I welcome the opportunity to share with colleagues my reactions to Aurelian Craiutu’s  thoughtful and thought-provoking paper. Aurelian offers much learning and wisdom in a few pages. I am grateful that he reminds us of why we need to return to Tocqueville and how much we, modern political scientists, can learn from him about the human condition and the prospects of free and responsible individuals in the modern age. It is hard to take issue with what he says about Tocqueville’s writings, and my comments are thus at the margin of Aurelian’s stimulating reflections.
Aurelian is correct in reminding us of the important, if often overlooked, speech Tocqueville gave in April 1852 in which he distinguished between the art and science of government. But that does not mean that in Tocqueville’s analysis of the two, art and science, each need always to go their separate ways. In fact, Aurelian himself draws attention to this point when he observes, in his discussion of the four major dimensions of Tocqueville’s new science of politics, that Tocqueville’s originality was in combining empirical and normative analysis  -- in effect, combining art and science; for Tocqueville, Aurelian correctly notes, did not write Democracy in America and The Old Regime and the French Revolution just to contribute to a purely scholarly debate. Tocqueville also wished to promote a new civic spirit, to participate in the education of liberty of democratic citizens and to educate democracy itself.  
Aurelian’s thought experiment is a good one. My sense is that there are still quite a few places, Indiana University included, where Tocqueville’s Democracy in America,if submitted as a doctoral dissertation, would still be accepted. Sheldon Wolin’s and Jon Elster’s views are not universally shared. Moreover, the very Liberty Fund bilingual edition of Democracy in America, with its extensive selection of early outlines, drafts, manuscript variants, correspondence, and other materials,provides unprecedented insightinto the power of observation and method of inquiry and scholarship Tocqueville displayed in his American voyage, and how much he engaged in a conversation with himself and with others. The notes and marginalia in the Liberty Fund edition of Democracy also confirm and reinforce what many careful readers of the work have pointed out -- Tocqueville’s conscious effort to be descriptive, analytical, and philosophical all at once. [37]
We know now [38] the impact that Francois Guizot’s lectures on civilization had on the formation of Tocqueville’s mode of analysis. But, I would add,  the notes of Tocqueville’s travel to Sicily in 1827 reveal key elements that shaped Tocqueville’s formidable apparatus of research [39] that allowed him to launch a political science appropriate to the new world of democracy. For the first time, I think, we see in his notes on Sicily features in Tocqueville’s mode of analysis that emerge in full force and are uniquely conveyed in  Democracy in America: his mental habits, skills of observation and conceptual apparatus, passion for comparison as the heart of clear thought and action in understanding human affairs, and composition of what he has seen and understood with concision and force, as well as a way of sharing with the reader a commentary on his own thoughts and writings. [40] In the notes he based the discussion of human behavior on a given society and not on some abstract conception of human nature, while emphasizing the importance of general ideas for making sense of what he found. Recurring themes in Democracy -- the physical conditions, the powerful force of nature, and the fragility of human civilization – can be first observed in the Sicilian notes. In the essay “A Fortnight in the Wilderness,” first written in 1831, Tocqueville recalled visiting the site in Sicily where the city of Imera had been built, noting that “never in our path had we encountered a more magnificent witness to the instability of things human and to the miseries of our nature.” [41] Thus his voyage of discovery from Sicily to America was as much the discovery of new realities and relating them to his own country as it was the maturation of a mode of analysis that has given his work enduring quality.

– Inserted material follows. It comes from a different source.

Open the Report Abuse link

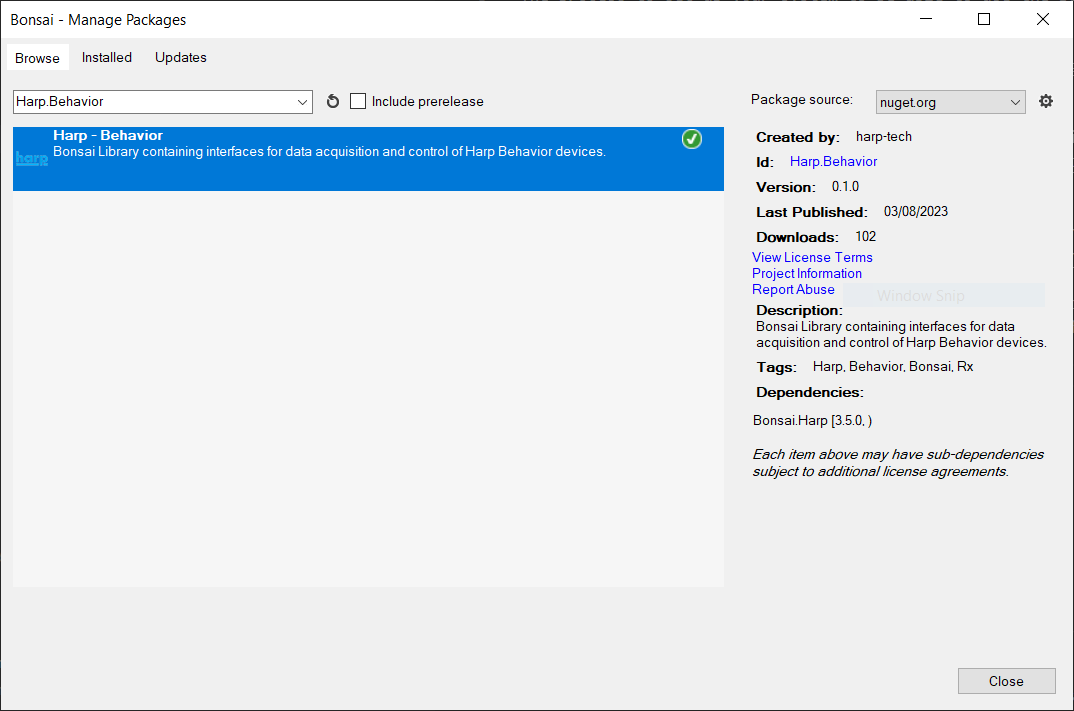coord(792,289)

Aurelian draws attention to the comparative dimension of Tocqueville’s work. We need to keep in mind that Tocqueville was writing at the time when the nascent social science did not provide much help. In taking hold of the subject matter, he made a skillful use of “general ideas[42] to launch “a new political science ... needed for a world entirely new.” [43]This allowed him to do several things: to go beyond the “apparent disorder prevailing on the surface,” to “examine the background of things,” [44]and to achieve and communicate understanding of the democratic revolution through the use of paired comparison. To be sure, he was not the first analyst to use that mode of analysis. What made his method of paired comparison exceptional for his, and our, own time was its animating spirit: he combined a passion to understand public affairs with a passion for liberty, and, concurrently, a deep concern that a misguided spirit of equality and republicanism in both American democracy and Western civilization posed a potential threat to individual liberty and self-government.
The framework of analysis that Tocqueville constructed for a new science of politics included multiple dimensions:
  1. Large processes (aristocracy versus democracy; long-term developments toward social equality; the democratic revolution and democratic despotism; democracy versus civilization).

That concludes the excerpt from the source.